STARQUAKE - Brawls & Witches


Tracklist:

  • Beautiful Dystopia
  • God Is An Atheist
  • Still Loving You, Baby
  • Memento Mori
  • Can't Sing The Blues


Info:

VÖ:  10.04.2026

Label:  Eigenvertrieb


Video:


Bewertung:

Autor:  Kerbinator

 

Bewertung:  9 / 10



Diesmal sollte keine „Sehenwürdigkeit“ wie das Reichstagsgebäude das neue Album von Starquake, dem Projekt von Multi-Instrumentalist Mikey Wenzel, zieren.  Nein, bei „Brawls & Witches“ liegt der Eyecatcher mehr auf Düsternis und Dystopie, klar wenn Schlägereien und Hexen genannt werden. Und nicht zuletzt möchte das Wortspiel auch an John Lennon’s „Walls and Bridges“ erinnern, was die Einflüsse von Mikey, welche durchaus die Beatles beinhalten, mit reflektiert. Dabei passiert während der fünf neuen Stück wiedermal so viel, das es fast schon den Rahmen hier sprengt. Will man die Musik von Starquake einordnen, liegt man irgendwo zwischen Classic – u. Progrock, auch wenn viele weitere Zutaten den Sound generieren.

 

Ursprünglich sollte „Beautiful Dystopia“ das Album eröffnen und gleichzeitig beenden. Herausgekommen ist aber ein fast neunzehnminütiger Opener (Mikey fand einen Zweiteiler zu altmodisch), der als phänomenales Starquake-Opus in die Geschichte eingehen wird. Es beginnt ziemlich session-mäßig mit Gitarren und Orgel, dem der gute stets angerauhte Gesang von Mikey folgt. Hardrockig, stampfend, groovig…so interpretiert man klassischen Rock.

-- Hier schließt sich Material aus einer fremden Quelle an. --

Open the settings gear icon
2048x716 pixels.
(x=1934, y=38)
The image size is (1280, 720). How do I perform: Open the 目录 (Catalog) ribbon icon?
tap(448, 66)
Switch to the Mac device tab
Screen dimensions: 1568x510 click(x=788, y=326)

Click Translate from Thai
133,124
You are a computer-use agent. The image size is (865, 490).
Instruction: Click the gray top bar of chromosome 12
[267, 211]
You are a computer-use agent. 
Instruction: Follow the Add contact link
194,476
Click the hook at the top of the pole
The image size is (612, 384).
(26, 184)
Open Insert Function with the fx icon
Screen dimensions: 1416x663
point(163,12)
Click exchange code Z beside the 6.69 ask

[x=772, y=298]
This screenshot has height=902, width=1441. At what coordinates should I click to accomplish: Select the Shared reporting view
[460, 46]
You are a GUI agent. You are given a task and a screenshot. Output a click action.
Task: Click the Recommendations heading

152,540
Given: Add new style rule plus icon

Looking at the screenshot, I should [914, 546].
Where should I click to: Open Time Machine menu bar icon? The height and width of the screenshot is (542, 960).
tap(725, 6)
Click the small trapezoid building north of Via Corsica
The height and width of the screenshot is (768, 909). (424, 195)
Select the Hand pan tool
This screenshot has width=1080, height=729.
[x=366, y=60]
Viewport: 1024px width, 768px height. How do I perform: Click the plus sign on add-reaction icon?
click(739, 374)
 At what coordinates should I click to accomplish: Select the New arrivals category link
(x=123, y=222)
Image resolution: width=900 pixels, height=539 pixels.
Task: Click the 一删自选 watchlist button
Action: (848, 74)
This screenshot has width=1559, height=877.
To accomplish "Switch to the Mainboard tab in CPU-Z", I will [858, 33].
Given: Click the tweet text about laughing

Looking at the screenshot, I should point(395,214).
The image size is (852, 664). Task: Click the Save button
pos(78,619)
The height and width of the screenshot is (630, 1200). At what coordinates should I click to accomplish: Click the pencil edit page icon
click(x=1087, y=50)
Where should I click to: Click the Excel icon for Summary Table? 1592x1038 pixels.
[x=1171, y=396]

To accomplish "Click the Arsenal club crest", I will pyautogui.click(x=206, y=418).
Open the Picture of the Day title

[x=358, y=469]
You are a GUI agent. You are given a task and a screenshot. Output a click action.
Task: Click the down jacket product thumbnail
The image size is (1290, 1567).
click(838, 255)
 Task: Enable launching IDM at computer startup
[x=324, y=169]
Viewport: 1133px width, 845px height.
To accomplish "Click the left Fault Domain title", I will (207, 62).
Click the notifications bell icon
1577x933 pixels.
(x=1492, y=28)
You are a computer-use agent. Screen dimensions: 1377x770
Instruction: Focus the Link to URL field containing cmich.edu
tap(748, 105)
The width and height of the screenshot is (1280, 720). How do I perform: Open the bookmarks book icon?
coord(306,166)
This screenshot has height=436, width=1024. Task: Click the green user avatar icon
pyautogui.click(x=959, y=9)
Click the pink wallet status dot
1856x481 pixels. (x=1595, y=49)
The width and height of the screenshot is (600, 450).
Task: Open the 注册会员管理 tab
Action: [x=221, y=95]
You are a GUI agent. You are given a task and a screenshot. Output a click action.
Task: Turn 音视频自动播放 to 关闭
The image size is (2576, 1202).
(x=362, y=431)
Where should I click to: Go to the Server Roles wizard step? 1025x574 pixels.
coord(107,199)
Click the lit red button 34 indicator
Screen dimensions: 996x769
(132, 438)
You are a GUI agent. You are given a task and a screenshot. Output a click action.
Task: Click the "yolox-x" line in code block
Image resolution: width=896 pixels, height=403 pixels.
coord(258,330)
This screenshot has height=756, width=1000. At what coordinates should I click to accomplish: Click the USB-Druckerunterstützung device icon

Ein Frickelpart gibt’s obendrein bevor es  zum plötzlichen Break kommt und ein langgezogener Ton zunächst verstört. Piano, Drums und ein ruhiger Part, sowie ein an David Bowie erinnernder Gesang setzen Duftmarken. Gefolgt von kruden Klängen, Kirchenorgel, symphonischen Backings und als möchte man den Hörer herausfordern….gesampelte Techno-Beats in abgehender Geschwindigkeit. Darauf eine Akustik-Gitarre, schöne Melodie, aber nach längerem Instrumentalpart auch wieder Gesang wie am Anfang. Erneutes Frickel-Solo, Marschrhythmen, verspielter Kanongesang und….Growls. Haben wir noch was vergessen ? Ja, das top Gitarrensolo am Ende. Puh, ich hab ja gesagt, man kann es fast nicht umschreiben, so viel passiert bei Starquake in einem einzigen Song.

 

Wer so viel wagt, kann auch behaupten „God Is An Atheist“, verpackt in eine ungleich kürzere Nummer mit vier Minuten. Härtere Gitarren, rauher Gesang und flotter Midtempo-Part bedeuten einen straight eingängigen Hardrocker. Dem lässt Mikey eine weitere wunderbare Gitarrenmelodie folgen, als Einstieg zu „Still Loving You, Baby“. Ein wunderbar grooviger Track in Strassenfeger- Qualität. Weiter geht’s mit Piano, feinfühligen Melodien, Soundcollagen und Synthies beim rein instrumentalen „Memento Mori“, was Mikey selbst als skurril bezeichnet, aber mit Orgel und Windgebläse am Schluß überzeugt.

 

Da kann zum Abschluß nur schleppender Groove aufkommen und balladesk gesungener Blues bei „Can’t Sing The Blues“ ertönen. Die Orgel kommt verspielt rüber, ein ruhiger Part…beruhigt und ein nochmals wunderbares Gitarrensolo rundet „Brawls & Witches“ ab. Ein Album, das mitnichten so düster ist, wie es das Artwork verheißt.

 

 

Solche Songs, solch ein Album kann nur entstehen, wenn man keinerlei musikalischen Zwängen unterliegt, seinen Vorlieben freien Lauf lassen kann und ein Songwriting-Verständnis aufweist, das nicht vielen in so aufregender Art und Weise gegeben ist wie einem Mikey Wenzel. Nach dem musikalischen Zirkus des Vorgängers nun also die „Verhexung“ durch Vielfalt, progressiver Klangfarben und klassischer Rockinszenierung, die zu einem ganz großen Ganzen führt. Starquake muss man erleben, aber Achtung !! Ganz so einfach zu konsumieren ist’s wie immer nicht.